Translingual Inheritance by Elizabeth Kimball
Written by Mark Louden in the Book Review category and the Spring 2022 issue Topics in this article: African Americans, African Methodist Episcopal (A.M.E.) Church, Ascham, Elizabeth Kimball, German, Haverford College, Justus Heinrich Christian Helmuth, language, linguistics, Lutherans, Philadelphia, Quakers, Richard Allen, translingualismTranslingual Inheritance
Language Diversity in Early National Philadelphia
by Elizabeth Kimball
University of Pittsburgh Press, 211 pp., hardcover $50
At the beginning of this book’s first chapter, the author poses the question, “What if we imagined a United States of America not in English?” This may call to mind the murky (and unfounded) legend about German and English supposedly competing with one another for status as the official language of the United States.
Though this book does address “language diversity,” including with reference to German, it does not center on multilingualism, the use of two or more languages, per se. As the first half of the title suggests, the book is about translingualism, a concept that can include multilingualism but deals more generally with how people use different languages and subvarieties of languages and reflects on differences across them.
In her book, Kimball, an assistant professor of English at Drexel University trained in rhetoric and composition, explores aspects of social, political and cultural diversity in early America through the prism of primary archival documents from Philadelphia that address language in some way, either explicitly or implicitly. The book focuses on translingualism in three communities: Germans, Quakers and African Americans. The documentary evidence for the analyses of language in these communities comes from writings by Justus Heinrich Christian Helmuth (1745–1825), a German-born Lutheran theologian and strong advocate for the maintenance of German among his brethren in the U.S.; “Ascham,” an anonymous Quaker intellectual who published five essays in 1830 that laid the intellectual groundwork for the founding of Haverford College; and Richard Allen (1760–1831), a formerly enslaved minister and educator who, among his many other achievements, founded the African Methodist Episcopal denomination.
Of the three early Philadelphia communities, linguistic diversity in the specific sense of multilingualism figures mostly in the chapter dealing with Germans, because Quakers and African Americans were mainly English-speaking.
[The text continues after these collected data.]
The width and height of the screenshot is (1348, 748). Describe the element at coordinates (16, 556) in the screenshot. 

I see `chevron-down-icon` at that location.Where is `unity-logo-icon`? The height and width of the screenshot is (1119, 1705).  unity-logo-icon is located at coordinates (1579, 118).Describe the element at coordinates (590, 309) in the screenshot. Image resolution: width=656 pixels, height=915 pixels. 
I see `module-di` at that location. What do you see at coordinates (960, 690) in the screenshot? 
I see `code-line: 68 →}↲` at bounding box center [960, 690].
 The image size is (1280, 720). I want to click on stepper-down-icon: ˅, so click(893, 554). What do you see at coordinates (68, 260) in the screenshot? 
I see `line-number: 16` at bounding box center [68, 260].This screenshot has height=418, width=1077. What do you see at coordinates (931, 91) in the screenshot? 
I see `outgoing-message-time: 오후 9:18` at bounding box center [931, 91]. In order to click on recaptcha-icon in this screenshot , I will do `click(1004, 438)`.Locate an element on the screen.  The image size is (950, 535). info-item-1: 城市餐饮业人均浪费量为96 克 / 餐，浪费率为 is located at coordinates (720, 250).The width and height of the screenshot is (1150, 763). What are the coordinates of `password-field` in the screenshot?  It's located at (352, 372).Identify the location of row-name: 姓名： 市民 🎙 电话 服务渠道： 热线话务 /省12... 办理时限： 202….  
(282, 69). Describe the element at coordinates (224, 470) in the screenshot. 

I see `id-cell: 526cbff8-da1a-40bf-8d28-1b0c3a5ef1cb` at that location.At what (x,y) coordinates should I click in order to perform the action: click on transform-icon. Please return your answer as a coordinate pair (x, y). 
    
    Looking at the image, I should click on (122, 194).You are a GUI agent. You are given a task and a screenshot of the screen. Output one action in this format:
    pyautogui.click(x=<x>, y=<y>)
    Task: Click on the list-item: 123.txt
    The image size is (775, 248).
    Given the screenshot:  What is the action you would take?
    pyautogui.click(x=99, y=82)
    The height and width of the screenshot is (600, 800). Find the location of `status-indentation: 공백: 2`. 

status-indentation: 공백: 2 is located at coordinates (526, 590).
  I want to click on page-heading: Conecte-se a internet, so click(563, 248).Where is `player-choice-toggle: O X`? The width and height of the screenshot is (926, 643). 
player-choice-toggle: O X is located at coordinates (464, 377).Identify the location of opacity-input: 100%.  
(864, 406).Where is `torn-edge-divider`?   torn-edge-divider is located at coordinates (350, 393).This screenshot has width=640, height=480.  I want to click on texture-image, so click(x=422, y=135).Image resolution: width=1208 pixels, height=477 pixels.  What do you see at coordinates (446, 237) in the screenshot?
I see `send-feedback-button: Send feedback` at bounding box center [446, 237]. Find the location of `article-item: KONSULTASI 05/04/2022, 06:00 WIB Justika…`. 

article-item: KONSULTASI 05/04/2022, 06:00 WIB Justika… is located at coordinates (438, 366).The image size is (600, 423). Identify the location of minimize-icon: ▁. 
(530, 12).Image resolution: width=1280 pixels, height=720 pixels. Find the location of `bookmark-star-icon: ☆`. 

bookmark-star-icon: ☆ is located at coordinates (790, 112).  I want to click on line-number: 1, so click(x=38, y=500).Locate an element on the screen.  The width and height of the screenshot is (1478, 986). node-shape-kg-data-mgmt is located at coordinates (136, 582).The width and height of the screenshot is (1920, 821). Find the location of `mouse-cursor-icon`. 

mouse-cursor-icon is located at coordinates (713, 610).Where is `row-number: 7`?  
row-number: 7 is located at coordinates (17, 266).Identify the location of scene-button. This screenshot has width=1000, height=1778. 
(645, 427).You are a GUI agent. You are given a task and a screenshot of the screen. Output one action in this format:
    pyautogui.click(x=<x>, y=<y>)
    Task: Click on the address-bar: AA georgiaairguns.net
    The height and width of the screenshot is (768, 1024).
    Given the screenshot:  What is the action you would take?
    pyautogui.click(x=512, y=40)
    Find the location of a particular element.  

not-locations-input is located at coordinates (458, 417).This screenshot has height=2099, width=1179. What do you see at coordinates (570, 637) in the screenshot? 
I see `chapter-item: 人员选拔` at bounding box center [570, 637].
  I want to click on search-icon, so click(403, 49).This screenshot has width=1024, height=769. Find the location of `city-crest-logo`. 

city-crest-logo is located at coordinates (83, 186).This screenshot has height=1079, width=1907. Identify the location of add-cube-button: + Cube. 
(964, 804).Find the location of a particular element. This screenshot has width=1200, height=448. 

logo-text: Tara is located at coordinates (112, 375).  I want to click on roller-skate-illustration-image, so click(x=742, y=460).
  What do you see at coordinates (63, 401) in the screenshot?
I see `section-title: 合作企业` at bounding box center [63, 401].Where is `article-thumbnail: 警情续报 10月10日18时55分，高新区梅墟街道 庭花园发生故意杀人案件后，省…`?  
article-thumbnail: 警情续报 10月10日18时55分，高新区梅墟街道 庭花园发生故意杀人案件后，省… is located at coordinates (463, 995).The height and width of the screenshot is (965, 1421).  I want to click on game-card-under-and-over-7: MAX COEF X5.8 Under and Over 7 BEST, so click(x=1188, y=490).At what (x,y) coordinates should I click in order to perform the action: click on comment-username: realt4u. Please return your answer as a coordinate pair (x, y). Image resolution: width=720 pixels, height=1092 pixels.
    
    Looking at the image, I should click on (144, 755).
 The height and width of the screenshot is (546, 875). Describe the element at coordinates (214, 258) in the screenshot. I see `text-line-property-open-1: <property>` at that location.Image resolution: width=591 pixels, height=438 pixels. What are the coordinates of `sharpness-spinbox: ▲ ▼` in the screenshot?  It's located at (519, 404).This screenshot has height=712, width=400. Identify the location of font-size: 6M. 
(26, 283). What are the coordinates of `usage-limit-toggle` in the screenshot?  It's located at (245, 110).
The chapter that examines the Ascham essays touches on the place of classical languages, especially Latin, in Quaker thought. In the chapter on African Americans, the documentary evidence analyzed by the author, namely Allen’s posthumously published autobiography, centers less on questions of language but inspires the author to speculate about linguistic differences between African Americans and whites that would have been reflected in distinct ethnolects of English, including what linguists refer to today as African American Vernacular English.
This book is not a historical sociolinguistic study, but it does shed an interesting light on questions related to language in early America, especially in the educational and religious spheres. Scholars interested in the cultural and intellectual diversity of Philadelphia in the first decades of the 19th century will find much here to reflect on.